2.7. Determination of the content of protein

The supernatant was obtained according to the method of determination of nucleic acid, and the content of protein was determined by the method by Chen et al. (2020). For the bicinchoninic acid (BCA) determination, the working solution and diluted BSA standard solution were prepared according to the instructions suggested by the assay kit used (Solarbio, China). The standard curve was drawn based on the value of OD₅₆₂ with the enzyme-labeled instrument. All the measurements were repeated 3 times in parallel and the protein concentration was calculated by the standard curve. The control group was treated in the same manner as the compound group except for the addition of the compound. Both the compound group and the control group were subjected to the same experimental conditions to ensure any observed effects, due to the presence or absence of the compound, were solely being tested.

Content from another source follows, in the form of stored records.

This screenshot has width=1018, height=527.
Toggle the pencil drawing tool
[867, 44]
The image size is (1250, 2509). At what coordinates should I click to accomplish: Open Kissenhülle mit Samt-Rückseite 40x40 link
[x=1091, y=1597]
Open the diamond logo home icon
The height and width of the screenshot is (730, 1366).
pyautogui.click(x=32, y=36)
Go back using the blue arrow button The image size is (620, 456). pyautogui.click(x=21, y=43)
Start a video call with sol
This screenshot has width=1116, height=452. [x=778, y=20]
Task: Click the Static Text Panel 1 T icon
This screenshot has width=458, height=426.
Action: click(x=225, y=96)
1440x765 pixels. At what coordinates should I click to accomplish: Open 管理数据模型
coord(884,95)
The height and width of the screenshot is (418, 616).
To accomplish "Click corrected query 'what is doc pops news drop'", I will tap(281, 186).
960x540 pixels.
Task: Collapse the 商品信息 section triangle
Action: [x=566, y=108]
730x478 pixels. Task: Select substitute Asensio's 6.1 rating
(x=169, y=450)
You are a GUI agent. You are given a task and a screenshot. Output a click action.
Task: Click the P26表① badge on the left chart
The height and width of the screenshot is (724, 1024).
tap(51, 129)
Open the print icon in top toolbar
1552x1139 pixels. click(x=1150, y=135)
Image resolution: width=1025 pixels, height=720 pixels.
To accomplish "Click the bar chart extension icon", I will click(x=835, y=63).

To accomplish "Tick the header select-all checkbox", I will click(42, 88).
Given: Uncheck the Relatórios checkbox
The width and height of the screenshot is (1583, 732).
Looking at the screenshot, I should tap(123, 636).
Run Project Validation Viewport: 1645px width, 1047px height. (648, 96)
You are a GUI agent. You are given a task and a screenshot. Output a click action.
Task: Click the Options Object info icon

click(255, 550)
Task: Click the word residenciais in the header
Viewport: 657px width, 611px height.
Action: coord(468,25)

2.8. Determination of content of AKP

The content of AKP was determined by the modified method (He et al., 2018). A compound background group was set to deduct the interference of the compound itself in the experiment. The supernatant was obtained by the same method followed in the determination of nucleic acid and measured at optical density (OD₅₂₀) on the microplate reader according to the instructions of the kit. The measurements were repeated 3 times in parallel and then the AKP in the liquid was calculated according to the following formula:

$AKPinculturemedia={\displaystyle \frac{\mathrm{OD}\mathrm{test}-\mathrm{OD}\mathrm{blank}\mathrm{control}}{\mathrm{OD}\mathrm{standard}-\mathrm{OD}\mathrm{blank}\mathrm{control}}}\times$

$Standardconcentrationofphenol(0.02mg/ml)\times 100ml\times \hspace{0.17em}$

$Dilutionratio\hspace{0.17em}$

Definition: A volume of 100 ml liquid reacts with the matrix for 15 min to produce 1 mg of phenol at 37°C, which is defined as 1 Guinness unit.

2.9. Statistical analysis

The Microsoft Excel 2019 and SPSS 17 software were used for the statistical analysis of the data. The results were expressed in [± standard deviation (SD)], and p < 0.05 was statistically significant.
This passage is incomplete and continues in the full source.